The boys were curious about our early-morning excursions. Did we see a whole swordfish at the market, they’d ask, big sword and all. I had told them that when I was a girl in Sri Lanka, I had a swordfish blade with spikes sticking out of it, I kept it on the bookshelf in my bedroom.

I was about twelve or thirteen when I got that blade. We were holidaying in Wilpattu, a national park in the northwest of the country, and had driven for hours on bumpy dirt tracks to a fishing hamlet deep in the jungle. My parents, uncles, and aunts were in their usual search for lobsters and crabs. The swordfish blade was perched on a broken-down catamaran, and I was looking at it with interest when a very handsome young fisherman came up to me and told me I could have it. Just as I was beginning to enjoy what I thought had been an unnecessary crab-shopping trip, my uncle Bala marched up and asked the young man if he wanted to marry me, boasting my virtues, I always came top in class. The poor boy hurried away, shocked and embarrassed. Someone did take a photo of him, though, bare-chested, wearing a blue and yellow sarong and a shark’s tooth tied on a black string around his neck. Some years later I found that photo in a book I’d taken with me when I went to Cambridge, having failed to make it as a child bride. That photo is still in a box at home in London. I once showed it to the boys. “Much better looking than Dad, no?” I asked. Vik was affronted, “No way!”

I don’t want to remember all this. Not alone. I want to fondly reminisce with Steve. It will be one of those days when we’ve stolen out for lunch. We’ll be at La Bota in Crouch End, where the charred baby octopus is so succulent. We didn’t get much done on those days we both worked from home. Steve would constantly pop his head around the door of whatever room I was in (“Elevenses?”) and we’d sit in the garden and have tea. Or he’d call me into the study (“Remember this?”) and play something like that Elvis Costello track he introduced me to in Cambridge. Steve did do a very good Elvis Costello impersonation at the time. That song was “Alison,” Alison is an anagram for Sonali , he told me proudly in his college room, in the days when I didn’t take much notice of him. “Hmm,” I thought when I first heard those lyrics: “ ‘I heard you let that little friend of mine, take off your party dress.’ ”

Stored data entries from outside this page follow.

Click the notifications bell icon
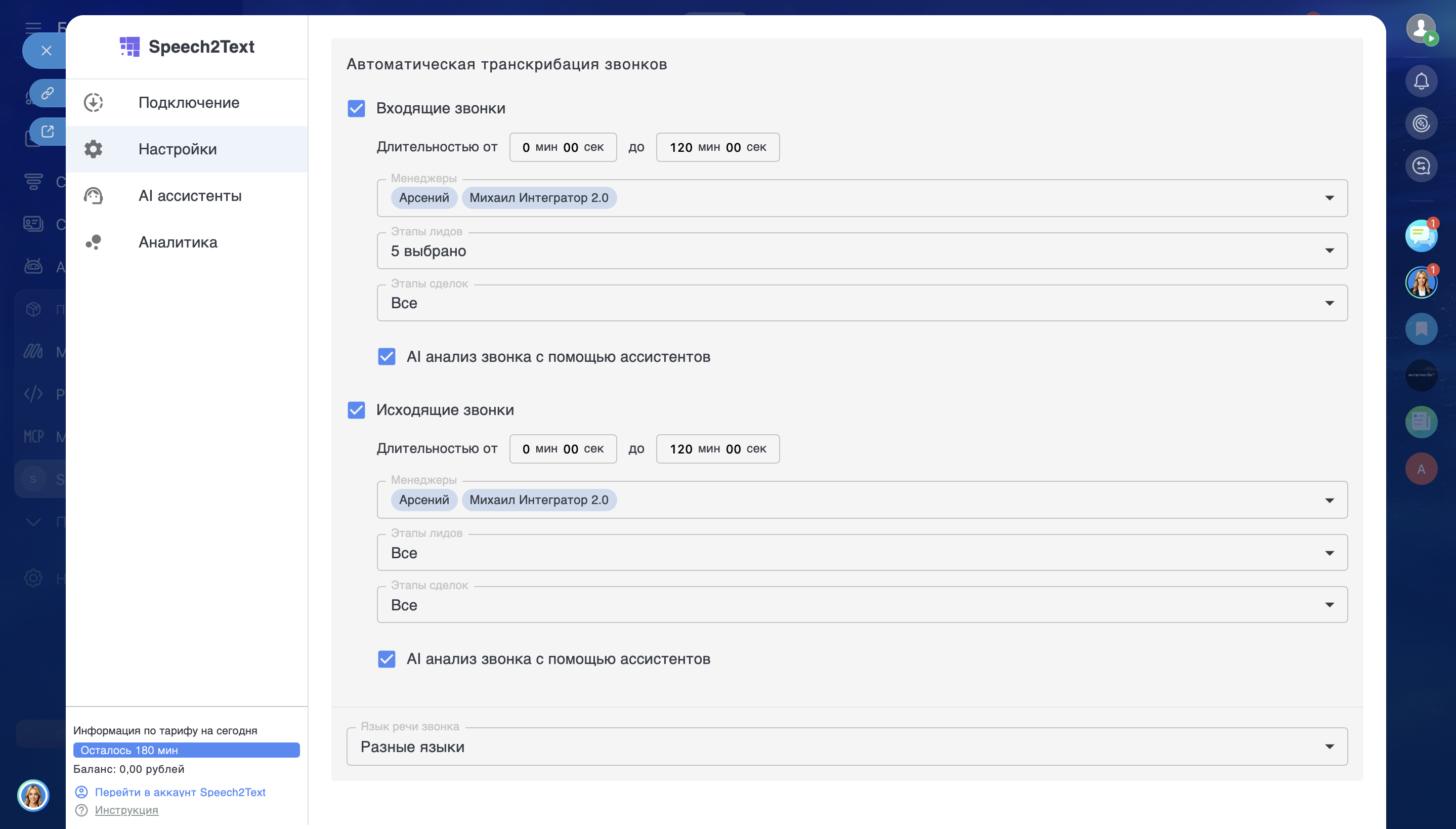The width and height of the screenshot is (1456, 829). coord(1421,81)
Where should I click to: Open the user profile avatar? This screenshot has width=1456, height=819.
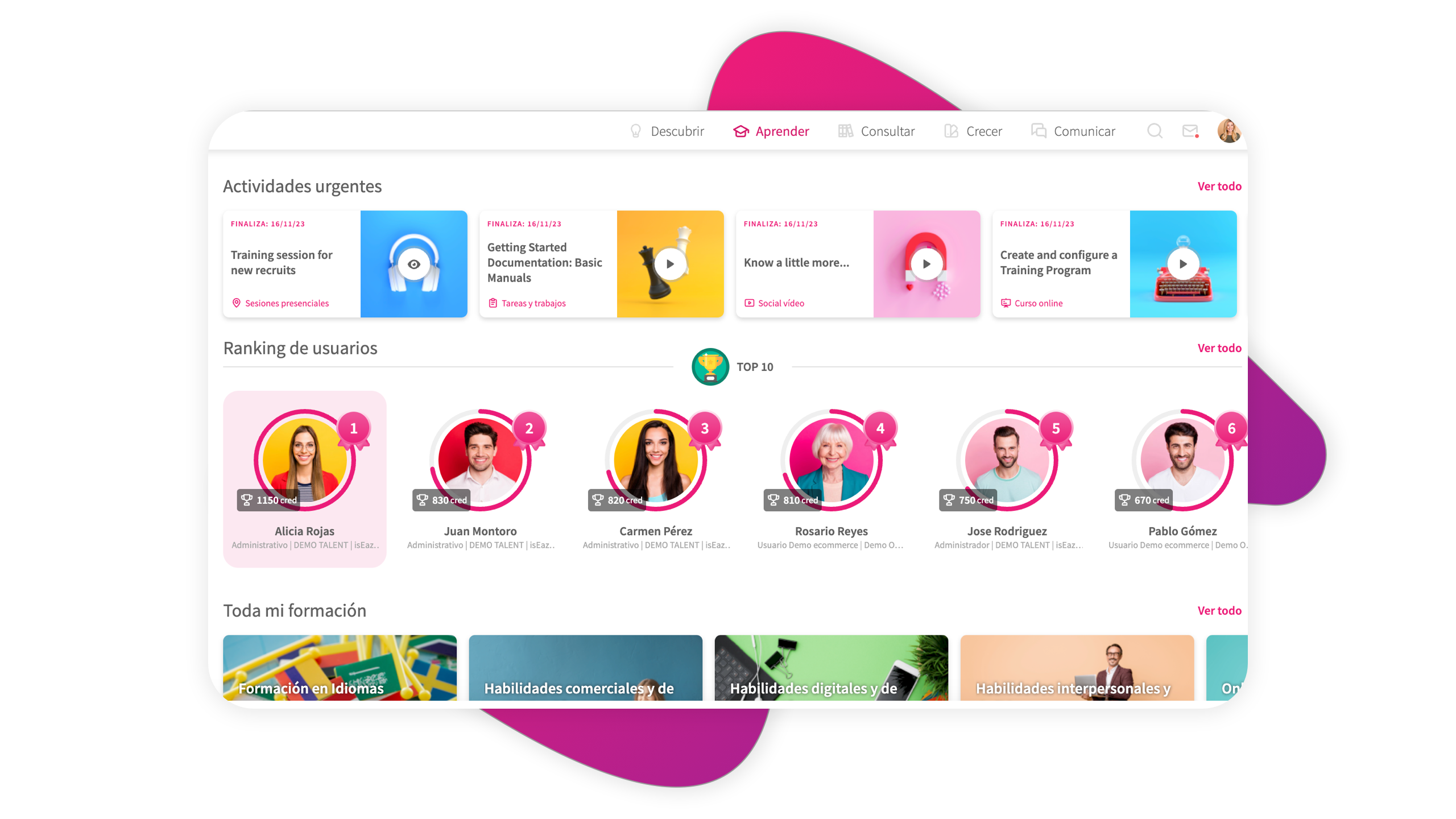(x=1228, y=131)
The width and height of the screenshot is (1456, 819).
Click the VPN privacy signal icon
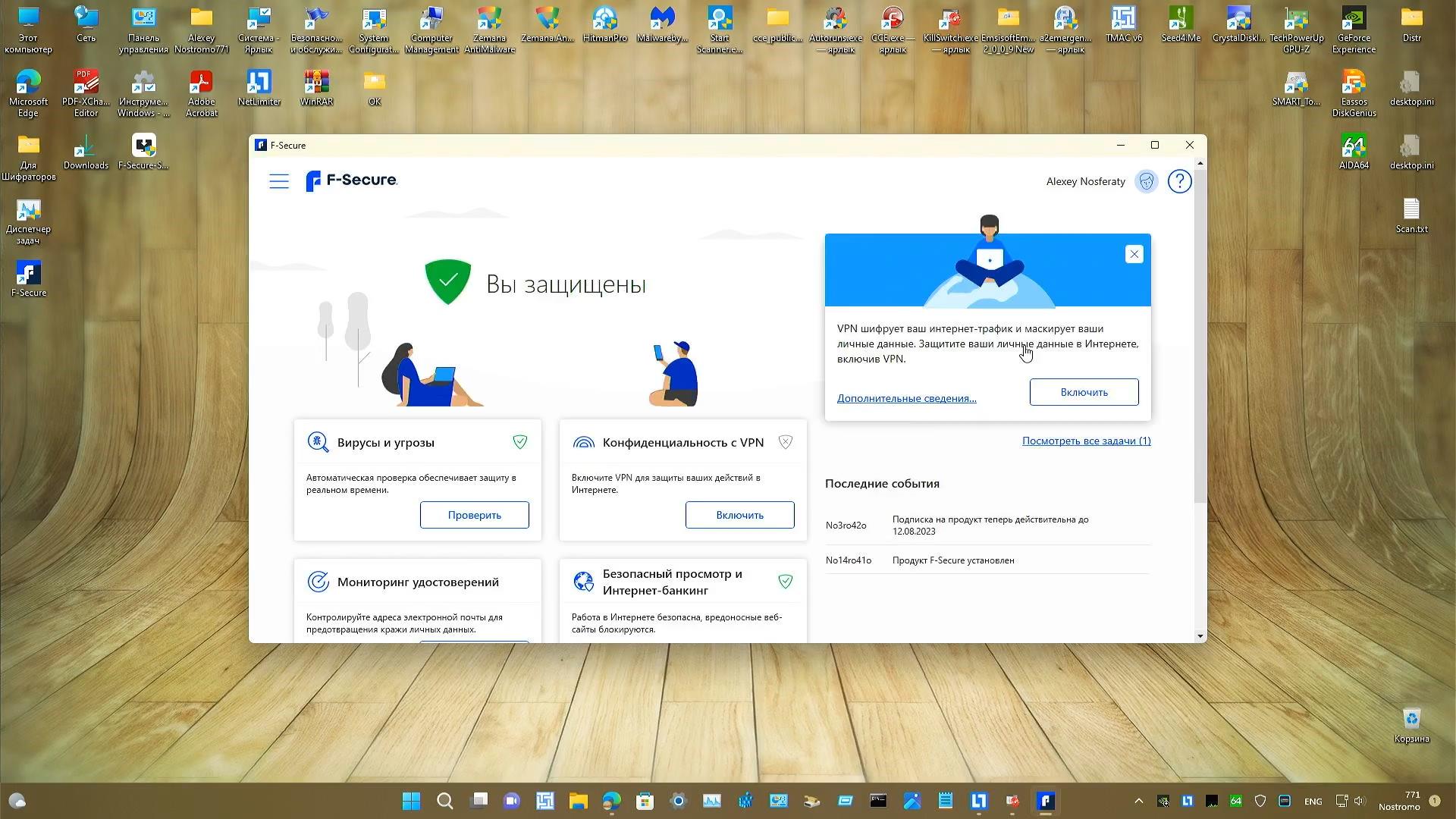point(583,442)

After our wasted days, Steve worked late into the night, two, three a.m. was common. But we always managed an unhurried dinner, just the two of us, once the boys were in bed. I can see Steve now, cooking dhal, a bottle of Chimay in his hand, listening to Coltrane as he watches over the bubbling oil, waiting for the mustard seeds to pop. Eerie but flawless, Steve would say about Coltrane’s Blue Train . While cooking, he’d leap and dunk a basketball into an imaginary hoop. Come on, play basketball with me, he’d constantly say, and I’d raise my eyebrows and put my feet up on a chair. I was equally impatient when he spoke about his nostalgic love for strawberry-flavored Angel Delight.